(Data listing begins)

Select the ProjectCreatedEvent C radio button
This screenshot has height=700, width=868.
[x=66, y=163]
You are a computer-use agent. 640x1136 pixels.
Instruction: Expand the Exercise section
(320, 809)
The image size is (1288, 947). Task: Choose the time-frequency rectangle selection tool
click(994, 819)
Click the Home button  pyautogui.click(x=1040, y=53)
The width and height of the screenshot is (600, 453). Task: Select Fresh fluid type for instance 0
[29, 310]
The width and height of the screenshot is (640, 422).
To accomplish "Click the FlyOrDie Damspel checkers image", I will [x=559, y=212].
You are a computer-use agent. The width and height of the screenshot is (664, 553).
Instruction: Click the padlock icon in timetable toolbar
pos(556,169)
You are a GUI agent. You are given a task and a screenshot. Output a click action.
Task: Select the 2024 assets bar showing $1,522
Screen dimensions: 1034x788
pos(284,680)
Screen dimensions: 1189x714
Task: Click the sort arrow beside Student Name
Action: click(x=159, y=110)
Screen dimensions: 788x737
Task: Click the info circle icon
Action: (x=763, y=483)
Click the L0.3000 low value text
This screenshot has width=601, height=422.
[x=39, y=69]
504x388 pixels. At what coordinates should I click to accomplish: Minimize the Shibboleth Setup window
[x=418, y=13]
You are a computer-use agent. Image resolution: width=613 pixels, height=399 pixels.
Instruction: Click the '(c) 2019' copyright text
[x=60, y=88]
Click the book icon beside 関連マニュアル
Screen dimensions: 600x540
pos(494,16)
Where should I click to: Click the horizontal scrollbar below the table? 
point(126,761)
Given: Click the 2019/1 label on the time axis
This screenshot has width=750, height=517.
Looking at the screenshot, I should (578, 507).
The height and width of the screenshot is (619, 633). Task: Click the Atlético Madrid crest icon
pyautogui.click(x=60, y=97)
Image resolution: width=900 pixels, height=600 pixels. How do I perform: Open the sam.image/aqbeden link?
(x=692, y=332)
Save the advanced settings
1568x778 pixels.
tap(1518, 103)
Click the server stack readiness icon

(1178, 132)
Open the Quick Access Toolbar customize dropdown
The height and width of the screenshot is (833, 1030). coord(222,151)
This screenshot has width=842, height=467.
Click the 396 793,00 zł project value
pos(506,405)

(Data listing ends)

Exercise prompt: When the word "computer" occurs in a line above, list that line.

Answer to this problem:
You are a computer-use agent. 640x1136 pixels.
You are a computer-use agent. The width and height of the screenshot is (664, 553).
You are a computer-use agent. Image resolution: width=613 pixels, height=399 pixels.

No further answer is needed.